Sadece devrimciler bu ÜÇ ALLAH'a karşıdırlar.

 
Beğen · · Tanıtımını Yap ·
  • Mukaddes Tektaş peki ,sol gucunu neyden aliyor ?
  • Turgut Balya Sol gücünü hayatın gerçeklerinin bilimsel incelenmesinden alıyor. Bu inceleme Marksizmin felsefesi olan bilimsel tarihi materyalist düşünüşe dayanıyor. Bu bilimsel düşünüş de kaynağını, a) Sınıf mücadelesi (politik yön), b) Ekonomi politik'ten alıyor.

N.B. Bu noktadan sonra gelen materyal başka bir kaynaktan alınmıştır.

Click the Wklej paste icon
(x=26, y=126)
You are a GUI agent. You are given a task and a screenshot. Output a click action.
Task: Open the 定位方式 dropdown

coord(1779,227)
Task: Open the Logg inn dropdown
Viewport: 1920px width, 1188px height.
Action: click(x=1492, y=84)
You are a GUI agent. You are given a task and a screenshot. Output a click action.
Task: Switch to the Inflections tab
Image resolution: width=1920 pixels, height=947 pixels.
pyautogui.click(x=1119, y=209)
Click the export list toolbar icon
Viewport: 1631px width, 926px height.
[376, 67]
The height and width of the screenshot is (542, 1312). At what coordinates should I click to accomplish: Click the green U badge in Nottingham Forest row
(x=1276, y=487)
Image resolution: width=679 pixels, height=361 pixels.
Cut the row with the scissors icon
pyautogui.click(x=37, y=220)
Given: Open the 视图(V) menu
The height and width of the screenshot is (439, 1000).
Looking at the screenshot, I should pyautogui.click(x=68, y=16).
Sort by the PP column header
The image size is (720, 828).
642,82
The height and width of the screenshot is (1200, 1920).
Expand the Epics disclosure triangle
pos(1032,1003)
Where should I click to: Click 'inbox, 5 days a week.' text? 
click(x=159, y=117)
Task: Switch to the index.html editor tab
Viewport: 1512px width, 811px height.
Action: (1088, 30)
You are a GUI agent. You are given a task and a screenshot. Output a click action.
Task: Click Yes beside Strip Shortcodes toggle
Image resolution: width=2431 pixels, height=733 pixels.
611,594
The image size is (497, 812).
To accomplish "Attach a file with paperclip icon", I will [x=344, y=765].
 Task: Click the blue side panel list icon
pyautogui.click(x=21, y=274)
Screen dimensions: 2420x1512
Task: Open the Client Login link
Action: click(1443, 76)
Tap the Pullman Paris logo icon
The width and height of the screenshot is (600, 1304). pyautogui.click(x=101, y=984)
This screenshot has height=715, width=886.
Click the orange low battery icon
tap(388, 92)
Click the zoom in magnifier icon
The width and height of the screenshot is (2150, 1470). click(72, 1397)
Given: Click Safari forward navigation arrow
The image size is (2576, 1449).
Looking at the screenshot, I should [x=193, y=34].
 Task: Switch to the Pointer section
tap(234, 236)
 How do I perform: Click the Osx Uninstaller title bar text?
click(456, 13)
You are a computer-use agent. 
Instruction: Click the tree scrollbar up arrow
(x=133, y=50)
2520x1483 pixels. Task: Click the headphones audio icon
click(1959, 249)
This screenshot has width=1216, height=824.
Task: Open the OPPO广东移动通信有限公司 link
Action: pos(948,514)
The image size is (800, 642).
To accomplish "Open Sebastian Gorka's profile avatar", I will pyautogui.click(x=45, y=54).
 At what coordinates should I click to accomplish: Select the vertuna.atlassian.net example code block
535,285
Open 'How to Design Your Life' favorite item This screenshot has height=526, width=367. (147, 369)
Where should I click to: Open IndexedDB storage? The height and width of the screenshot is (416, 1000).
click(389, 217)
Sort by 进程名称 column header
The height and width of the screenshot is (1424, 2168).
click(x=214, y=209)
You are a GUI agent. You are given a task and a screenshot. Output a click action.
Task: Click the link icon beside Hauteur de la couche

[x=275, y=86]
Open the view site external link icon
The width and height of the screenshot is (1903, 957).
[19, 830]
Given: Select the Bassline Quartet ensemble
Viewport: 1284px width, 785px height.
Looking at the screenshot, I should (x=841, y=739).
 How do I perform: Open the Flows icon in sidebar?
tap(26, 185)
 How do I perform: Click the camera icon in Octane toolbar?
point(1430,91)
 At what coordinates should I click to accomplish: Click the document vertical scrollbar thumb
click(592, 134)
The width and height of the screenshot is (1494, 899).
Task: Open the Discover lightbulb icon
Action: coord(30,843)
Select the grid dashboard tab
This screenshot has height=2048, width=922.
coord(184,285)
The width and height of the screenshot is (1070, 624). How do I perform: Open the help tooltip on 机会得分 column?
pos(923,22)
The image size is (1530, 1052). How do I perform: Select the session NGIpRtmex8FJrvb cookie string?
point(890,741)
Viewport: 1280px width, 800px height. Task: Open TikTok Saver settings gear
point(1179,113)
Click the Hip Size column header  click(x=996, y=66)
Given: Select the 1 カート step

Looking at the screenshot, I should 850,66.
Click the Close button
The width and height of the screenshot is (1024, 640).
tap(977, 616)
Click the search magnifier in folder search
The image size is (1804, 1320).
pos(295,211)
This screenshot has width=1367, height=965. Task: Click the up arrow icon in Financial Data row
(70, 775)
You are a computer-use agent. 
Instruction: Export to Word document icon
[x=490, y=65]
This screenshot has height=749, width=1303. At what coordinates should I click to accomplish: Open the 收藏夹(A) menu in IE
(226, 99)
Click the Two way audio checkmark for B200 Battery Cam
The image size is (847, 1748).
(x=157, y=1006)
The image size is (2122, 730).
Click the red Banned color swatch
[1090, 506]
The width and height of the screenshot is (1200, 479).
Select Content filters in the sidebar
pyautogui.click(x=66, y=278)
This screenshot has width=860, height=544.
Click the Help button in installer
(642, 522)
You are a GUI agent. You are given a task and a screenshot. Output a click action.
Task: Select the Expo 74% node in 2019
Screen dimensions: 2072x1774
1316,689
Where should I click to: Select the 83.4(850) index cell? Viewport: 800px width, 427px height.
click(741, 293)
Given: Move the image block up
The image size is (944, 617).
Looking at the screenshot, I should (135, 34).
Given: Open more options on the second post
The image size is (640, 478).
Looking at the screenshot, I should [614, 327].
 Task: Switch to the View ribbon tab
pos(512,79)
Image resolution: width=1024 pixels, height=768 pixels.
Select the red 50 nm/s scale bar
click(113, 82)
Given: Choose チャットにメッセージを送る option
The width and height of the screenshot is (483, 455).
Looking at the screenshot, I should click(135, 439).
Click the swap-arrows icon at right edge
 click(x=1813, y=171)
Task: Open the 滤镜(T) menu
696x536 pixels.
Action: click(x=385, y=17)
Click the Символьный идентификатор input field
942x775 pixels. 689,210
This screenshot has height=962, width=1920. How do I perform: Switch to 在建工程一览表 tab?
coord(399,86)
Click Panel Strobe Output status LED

Ve buradan hareketle ortaya çıkan özgürlük, eşitlik, paylaşım, kardeşlik, dayanışma, demokratik davranış, adalet fikri, haksızlığa karşı olma, sömürü dışı yaşam, halka hizmet, insanı insan olması nedeniyle önemseme gibi kavramlar solun dayandığı, vazgeçmesi imkansız kavramlardır. Bütün bunların gerçekleşmesi demek ise, toplumdaki sınıfların devrimle birlikte ortadan kaldırılması ve sınıfsız toplumun kurulması demektir. Sınıfsız toplum ilk aşamada varolan üretim ne ise onu toplumda paylaştırır. Bu paylaşımda hiçbir ayrım gözetilmez, ikinci aşamada ise toplum giderek her bakımdan daha gelişmiş durumdadır işte o zaman bolluk olduğu dönemdir ve herkes ihtiyacına göre üretilmiş olanlardan pay alır. Tabii hem birinci aşamada hem de ikinci aşamada meta üretimi ortadan kalktığı için para-mal-para döngüsü de ortadan kalkmıştır. Kısacası hiç kimse ücret karşılığı çalışmadığı gibi hiçbir şey de para ile alınmaz ve satılmaz durumdadır. Para tarihin çöplüğüne atılmıştır. Eski sol uygulamalardan farklı olarak Kızıl Kmerlerin Kampuchea devriminden sonra toplumda makam-mevki kavramlarının ortadan kaldırılması ve tekrar doğmaması için PARTİ dahi legale çıkmamıştır, parti üyeleri legal olarak bilinmemektedir ki, toplum içinde bir makam, mevki hissi uyandırmasın. Ve sınıfsız toplumun aslı zatında Partiye de ihtiyacı yoktur ve parti de bir şekilde tasfiye edilmek zorundadır. Onun yerini komünal yönetimler alır. Ve yine Kampuchea'da devrimden sonra devlet başkanının heykeli yapılmamış ve ülkenin hiçbir yerinde de sergilenmemiştir, bunun yanı sıra devlet dairelerinde de devlet başkanının resmi bulunmamaktaydı.